Cette tendance apparaît aux yeux de T. Piketty et E. Saez comme la seule voie prometteuse pour mettre fin
aux rémunérations actuelles des grands patrons, tout aussi pharaoniques que dépourvues de justification
économique. Si, disons, tout revenu au-delà de 1 million d’euros était taxé à 75 %, il y aurait beaucoup
moins d’incitation à verser aux PDG du CAC 40 des salaires désormais considérés comme exubérants (4).
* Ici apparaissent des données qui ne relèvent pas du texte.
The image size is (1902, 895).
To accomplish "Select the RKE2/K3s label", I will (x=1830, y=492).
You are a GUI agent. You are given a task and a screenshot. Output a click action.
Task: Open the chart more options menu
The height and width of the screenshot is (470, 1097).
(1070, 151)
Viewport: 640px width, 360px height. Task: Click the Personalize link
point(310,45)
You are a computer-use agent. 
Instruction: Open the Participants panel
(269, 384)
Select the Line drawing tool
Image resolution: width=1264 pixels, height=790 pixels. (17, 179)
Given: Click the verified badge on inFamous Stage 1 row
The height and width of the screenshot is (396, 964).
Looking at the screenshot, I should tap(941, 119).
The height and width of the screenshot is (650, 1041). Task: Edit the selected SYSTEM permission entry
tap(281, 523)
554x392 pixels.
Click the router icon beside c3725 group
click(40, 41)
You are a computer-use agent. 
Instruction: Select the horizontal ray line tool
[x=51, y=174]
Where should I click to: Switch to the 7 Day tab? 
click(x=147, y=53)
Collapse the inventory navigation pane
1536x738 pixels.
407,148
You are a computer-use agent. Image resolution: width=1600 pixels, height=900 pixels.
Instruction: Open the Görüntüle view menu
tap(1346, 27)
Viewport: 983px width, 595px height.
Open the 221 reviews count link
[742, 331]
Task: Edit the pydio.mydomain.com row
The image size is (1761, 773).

Comme l’indiquent les études empiriques sur l’évolution des inégalités, c’est ni plus ni moins de cette
manière que les États-Unis et la majorité des pays industrialisés sont parvenus à comprimer les inégalités
de revenu pendant les décennies de l’après-guerre – et ce sans dommage pour la croissance économique,
qui a atteint des taux inégalés pendant la période (5). La France a néanmoins tout intérêt à nettoyer considérablement son système. T. Piketty et E. Saez plaident en premier lieu pour une fusion de l’impôt sur le
revenu et de la CSG, afin d’instituer à la place un impôt progressif (comme le premier), étendu aux revenus
du capital et prélevé à la source (comme la seconde). Ils recommandent ensuite la suppression de tous les
abattements et exemptions spéciaux qui constituent autant de niches fiscales. Celles-ci ont, selon T. Piketty, profondément affecté le principe fondateur du « à revenu égal, impôt égal ». Ils plaident enfin pour la
suppression du système du quotient familial, pour lui substituer le principe d’une allocation unique par
enfant.
Xavier de la Vega in France 2010 – Les Grands Dossiers de Sciences Humaines – mars 2010
NOTES :
(1) E. Saez, « Fiscalité et politique redistributive : de la théorie à la pratique », conférence à l’École d’économie de
Paris, 15 décembre 2009.
(2) OCDE, « La politique fiscale dans les pays de l’OCDE : évolution et réformes récentes », Études de politiques fiscales, n° 9, 2005.
(3) H. Kleven, C. Landais et E. Saez, « Taxation and international mobility of superstars », document de travail, décembre 2009.
(4) T. Piketty, « This house believes that the rich should pay higher taxes », Economist.com, 10 et 15 avril 2009.
(5) T. Piketty et E. Saez, « The evolution of top incomes: a historical and international perspectives », American
Economic Review, vol. XCVI, n° 2, 2006.